Keywords: plane geometry, Pythagorean theorem, perpendicular bisector

30 min.,

2/3

A plane is searching the open sea for a castaway who has a device on their raft that emits a distress signal. The device has only a limited range. While flying over the sea, the crew picks up the signal, but after a short time, it is lost. The pilot turns the aircraft around, and they manage to receive the signal again, though only briefly.

The trajectory of the entire flight, including the direction of travel and the points where the signal was picked up (points \(A_1\) a \(A_2\)) and lost (points \(B_1\) and \(B_2\)) is shown on the map.

Figure 1. Flight trajectory of the aircraft

During both periods when the crew received the signal, the aircraft maintained a constant altitude. Between points \(B_1\) and \(A_2\), the aircraft descended by \(500,\text{m}\).

Exercise 1. Use a geometric construction on the map to determine the position \(X\) of the castaway.

Solution. The limited range of the castaway’s distress signal defines a hemisphere above the sea surface, with the center located at the castaway’s position. Horizontal cross-sections of this hemisphere are circles that appear on the map as concentric circles centered at point \(X\).

Since the aircraft maintained a constant altitude between points \(A_1\) and \(B_1\), the segment \(A_1B_1\) forms a chord of a certain circle \(k_1\) with center at point \(X\). Therefore, point \(X\) must lie on the perpendicular bisector of segment \(A_1B_1\). For the same reason, point \(X\) must also lie on the perpendicular bisector of segment \(A_2B_2\), since this segment is a chord of another circle \(k_2\) centered at \(X\).

Figure 2. Solution to Exercise 1

Exercise 2. There is a cargo ship in the area (position \(L\)).
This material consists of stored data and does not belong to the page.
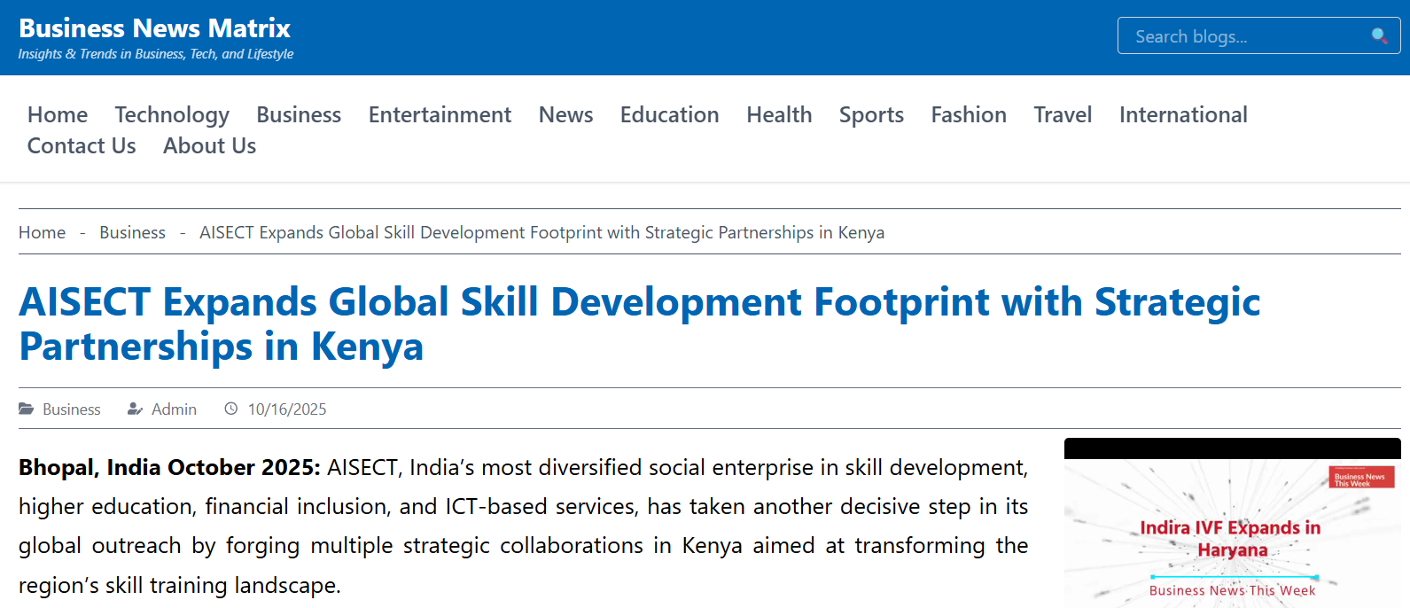Click the folder icon beside Business category
The image size is (1410, 608).
click(27, 409)
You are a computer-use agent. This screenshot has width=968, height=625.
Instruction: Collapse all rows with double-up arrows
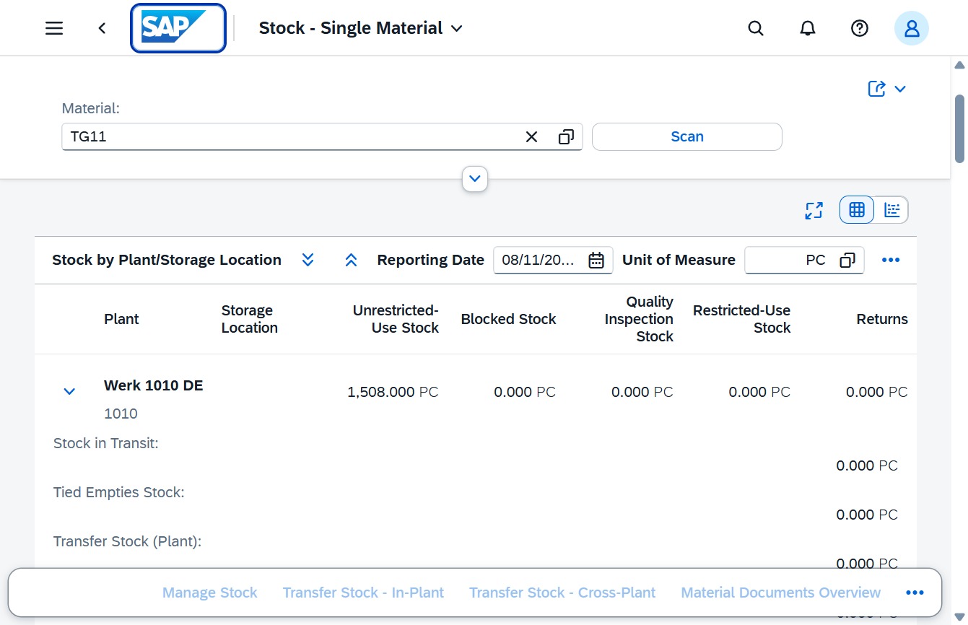352,260
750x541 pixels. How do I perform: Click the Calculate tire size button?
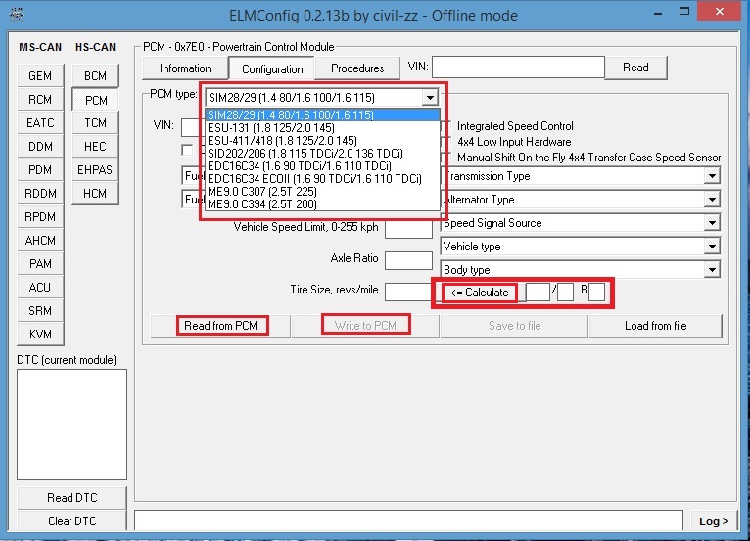point(480,293)
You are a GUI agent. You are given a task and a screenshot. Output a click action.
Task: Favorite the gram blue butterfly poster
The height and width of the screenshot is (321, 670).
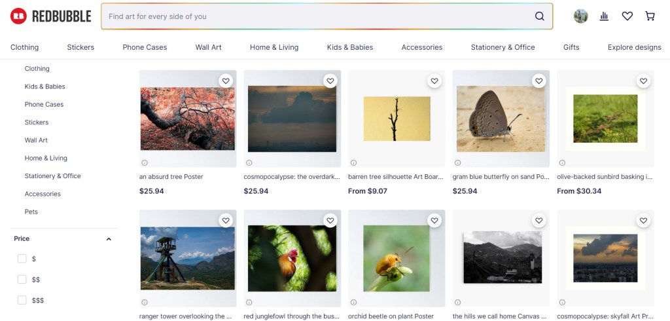pyautogui.click(x=539, y=81)
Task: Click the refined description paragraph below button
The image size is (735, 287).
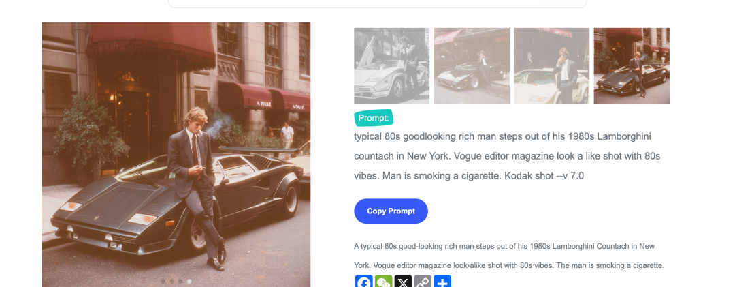Action: point(508,255)
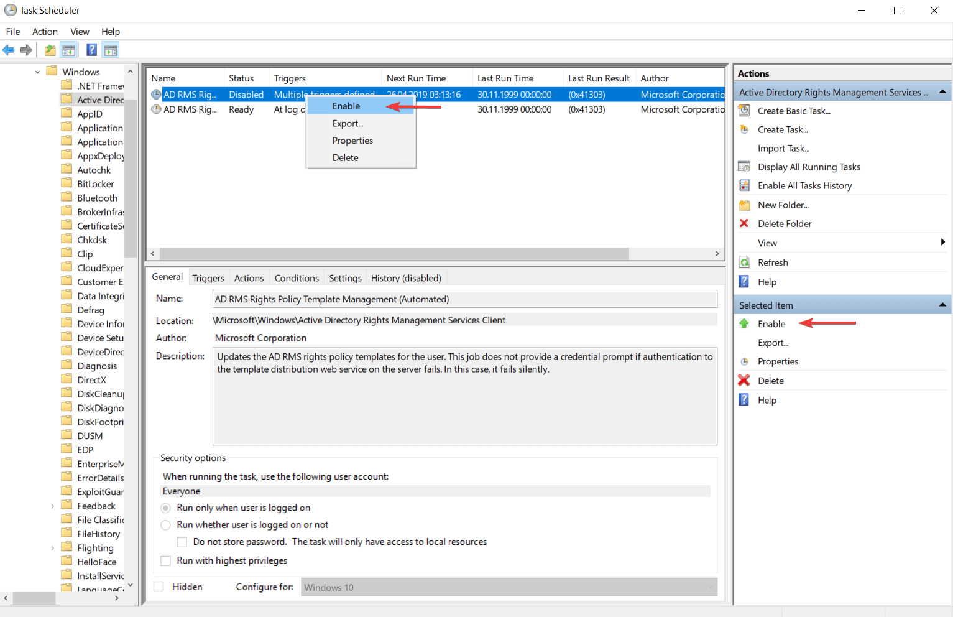Select the Enable All Tasks History icon
This screenshot has width=953, height=617.
[744, 185]

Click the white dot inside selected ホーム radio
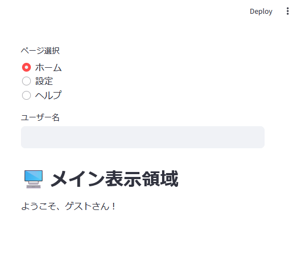[x=26, y=67]
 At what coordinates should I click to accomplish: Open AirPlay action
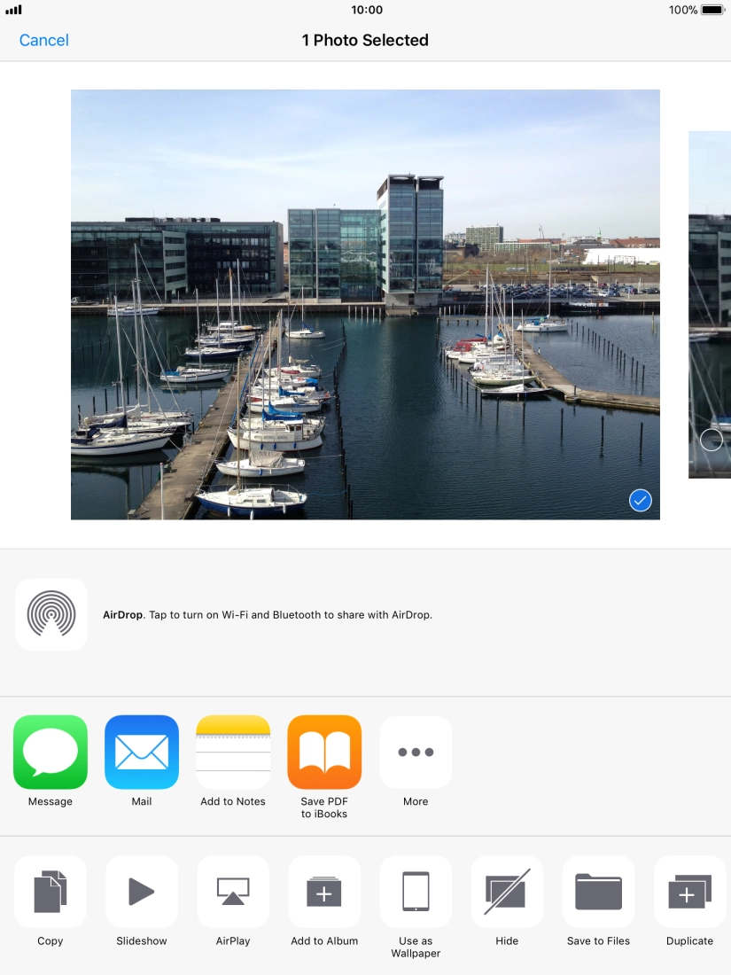233,892
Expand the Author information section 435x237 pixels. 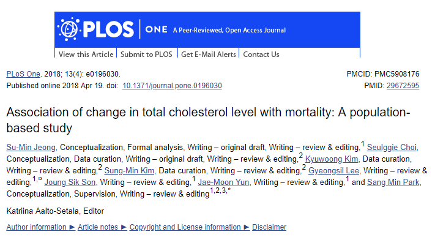click(40, 227)
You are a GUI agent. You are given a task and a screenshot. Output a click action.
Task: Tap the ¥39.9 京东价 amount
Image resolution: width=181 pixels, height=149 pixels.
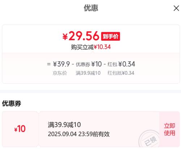pos(61,64)
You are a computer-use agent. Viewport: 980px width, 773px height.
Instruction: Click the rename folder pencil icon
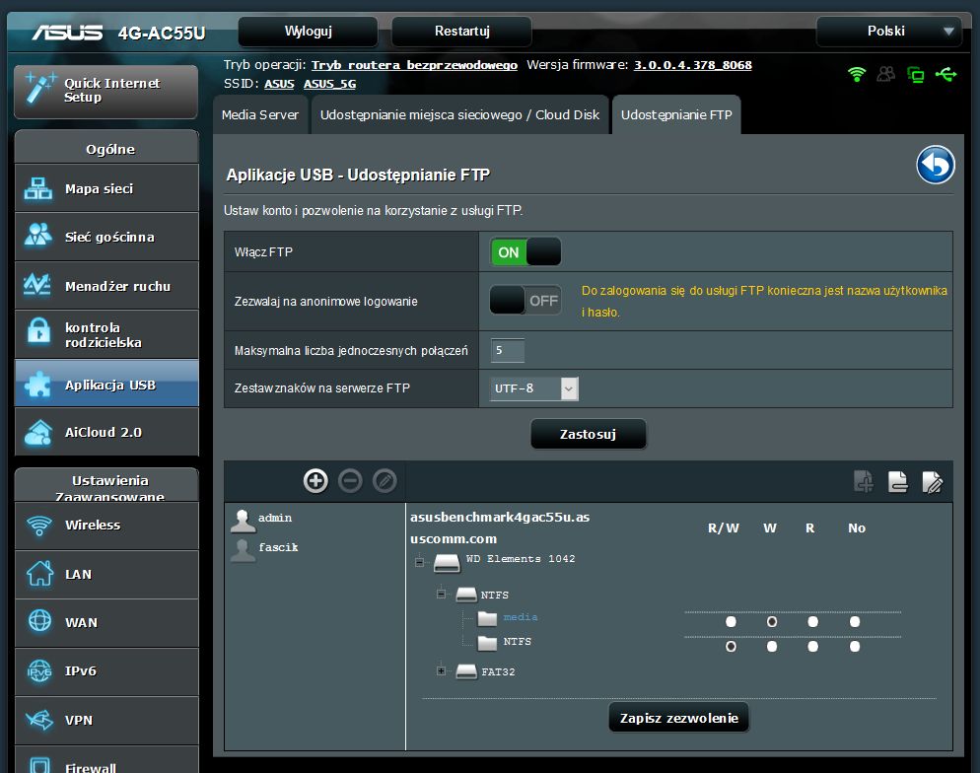[x=932, y=481]
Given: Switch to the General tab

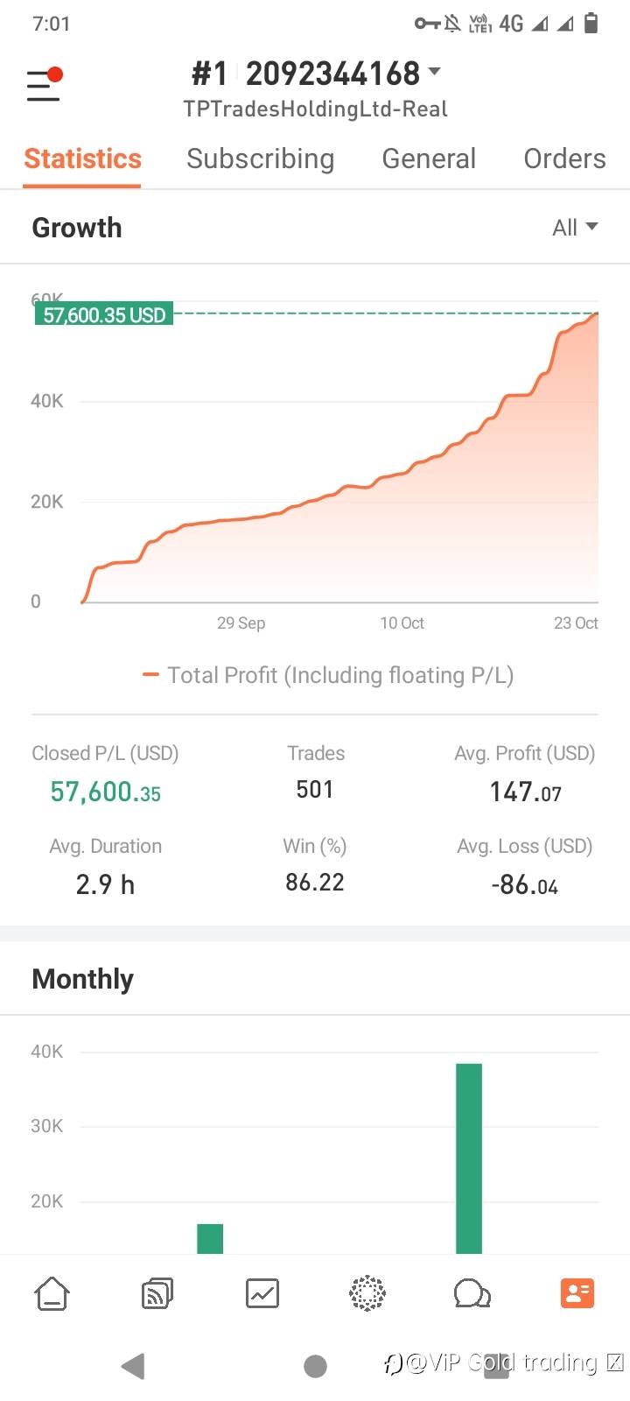Looking at the screenshot, I should [x=429, y=158].
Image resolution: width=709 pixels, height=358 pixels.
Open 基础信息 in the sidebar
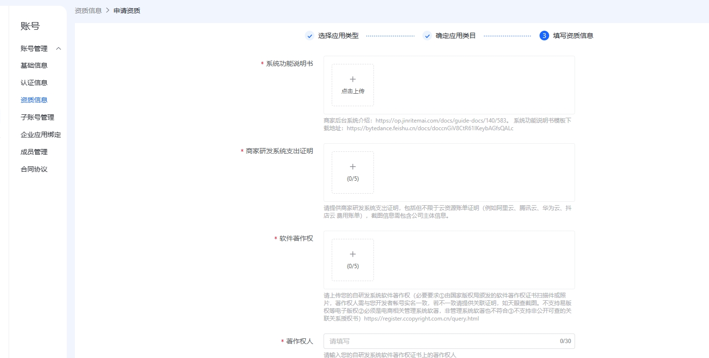click(x=34, y=65)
Can it also receive the castaway’s distress signal, or is it too far away?

Transfer the lengths of segments \(LX\), \(A_1X\), and \(A_2X\) from the solution to Exercise 1 to the scale provided. Using these distances (rounded to the nearest smallest unit of the scale), solve the problem numerically.
Using the construction from Exercise 1, solve the problem again—this time relying solely on geometric constructions.

Solution.

To solve the problem, we need to determine the range of the castaway’s device, which is the radius \(r\) of the hemisphere mentioned in the solution to the previous exercise. By transferring the segments \(A_1X\) and \(A_2X\) to the scale and rounding their lengths to the nearest tenth of a kilometer, we get \(\lvert A_1X \rvert \doteq 2{.}9\,\text{km}\) and \(\lvert A_2X \rvert \doteq 3{.}4\,\text{km}\). These lengths are clearly the radii \(r_1\) a \(r_2\) of the circles \(k_1\) a \(k_2\).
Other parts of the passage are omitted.